Prácticamente todos los bebés suele tener las manos y los pies fríos, esto sucede a causa de que su circulación sanguínea todavía no está completamente desarrollada. Pero eso no significa que el bebé tenga la sensación de pasar frío. La mejor forma de averiguar si necesita más abrigo es tocándole las piernas, los brazos o el cuello. Por otro lado, algo también evidente es la pérdida de color en las mejillas, pudiendo indicar que el bebé está pasando frío.

A pesar de lo que muchas madres piensan, no es bueno abrigar en exceso a los bebés, puesto que su pequeño cuerpo puede perder la capacidad de adaptación a los cambios de temperatura y eso supondrá que de mayor se resfríe con mayor facilidad. Una buena idea es que en lugar abrigarlos con sola prenda muy gruesa, conviene vestirle con varias prendas de menor grosor, ya que entre ellas se formarán capas aislantes y el bebé se sentirá más arropado sin pasar frío. Con la consecuente ventaja de que si le sube la temperatura o comienza a sudar, se le podrá quitar una de las prendas sin tener que cambiarle toda la ropa. Por otro lado, en verano es preferible vestir al bebé con prendas de algodón que no causan alergias y regulan mejor las variaciones de temperatura.
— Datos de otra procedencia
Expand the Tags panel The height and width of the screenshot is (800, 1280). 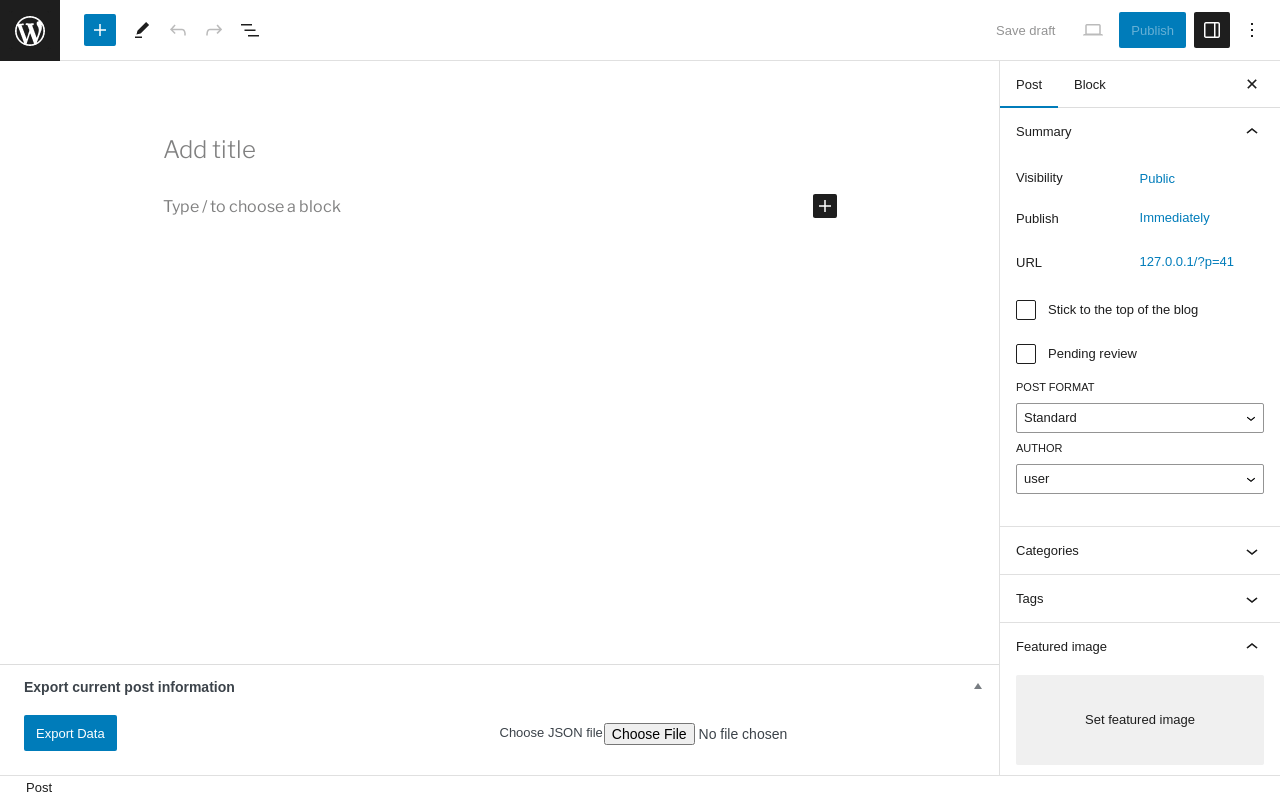point(1140,599)
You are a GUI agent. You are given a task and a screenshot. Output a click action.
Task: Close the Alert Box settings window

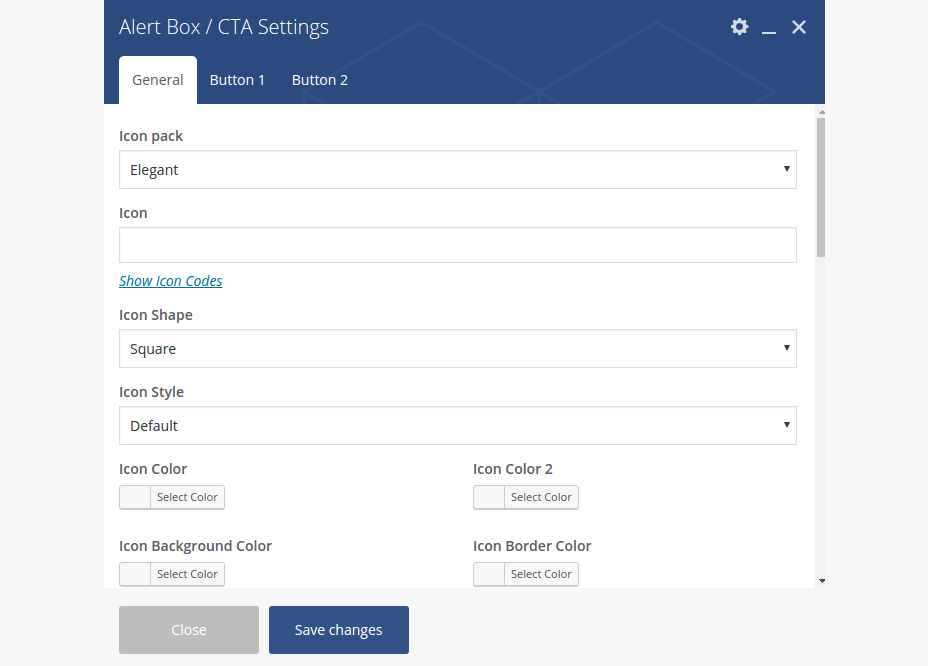point(798,27)
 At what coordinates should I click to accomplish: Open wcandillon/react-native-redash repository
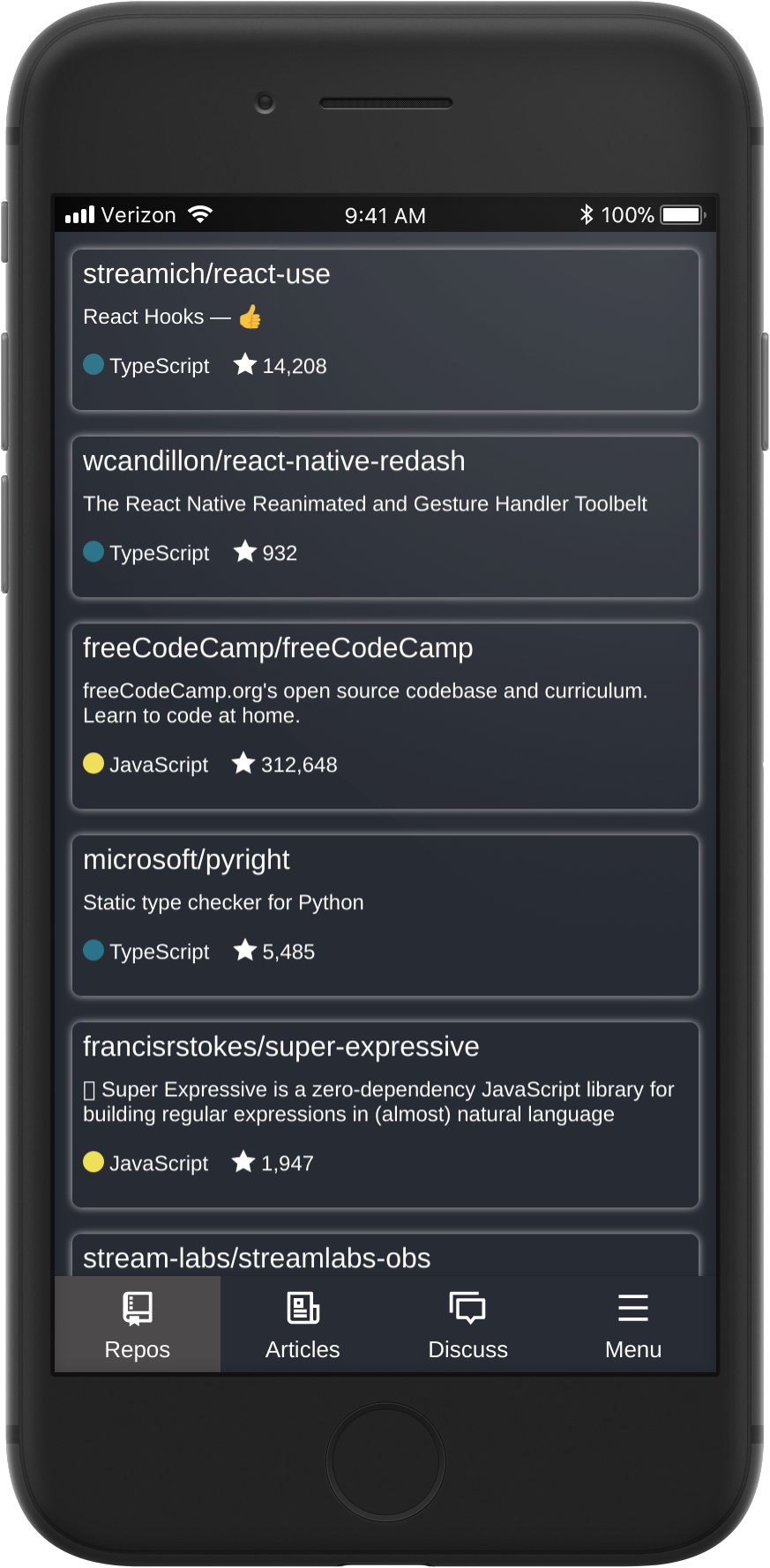pyautogui.click(x=273, y=461)
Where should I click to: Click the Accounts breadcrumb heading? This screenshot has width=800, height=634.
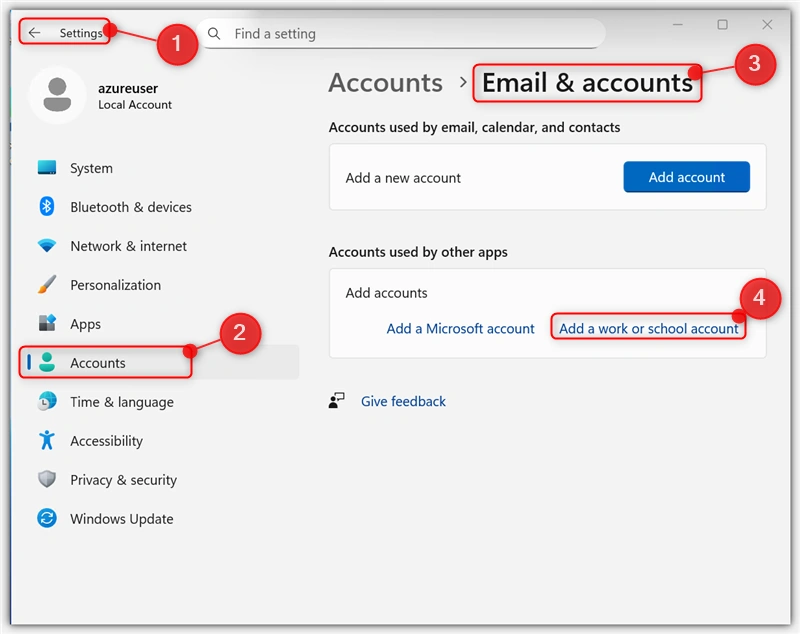(386, 83)
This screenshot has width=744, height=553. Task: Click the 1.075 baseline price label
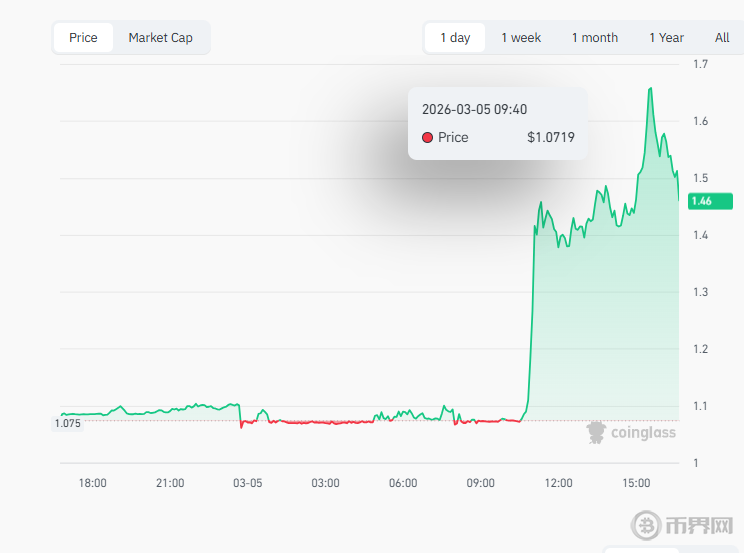68,423
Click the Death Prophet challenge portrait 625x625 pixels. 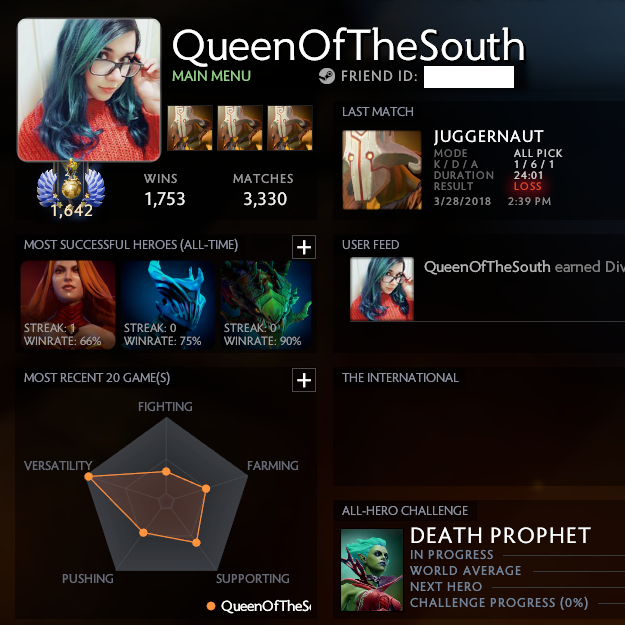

Recuerda que el exceso de calor puede hacer que el bebé tenga la cabeza sudorosa o que se le note apático con posibilidad de mareos. Si eso sucede, conviene apartarlo del sol, llevarle a una habitación fresca, quitarle la ropa, darle aire con un abanico y darle mucho líquido para evitar que se deshidrate. Si todavía no reacciona, es imprescindible consultar con el pediatra antes de tomar cualquier otra medida. Los golpes de calor son muy malos para los niños, conviene tener cuidado.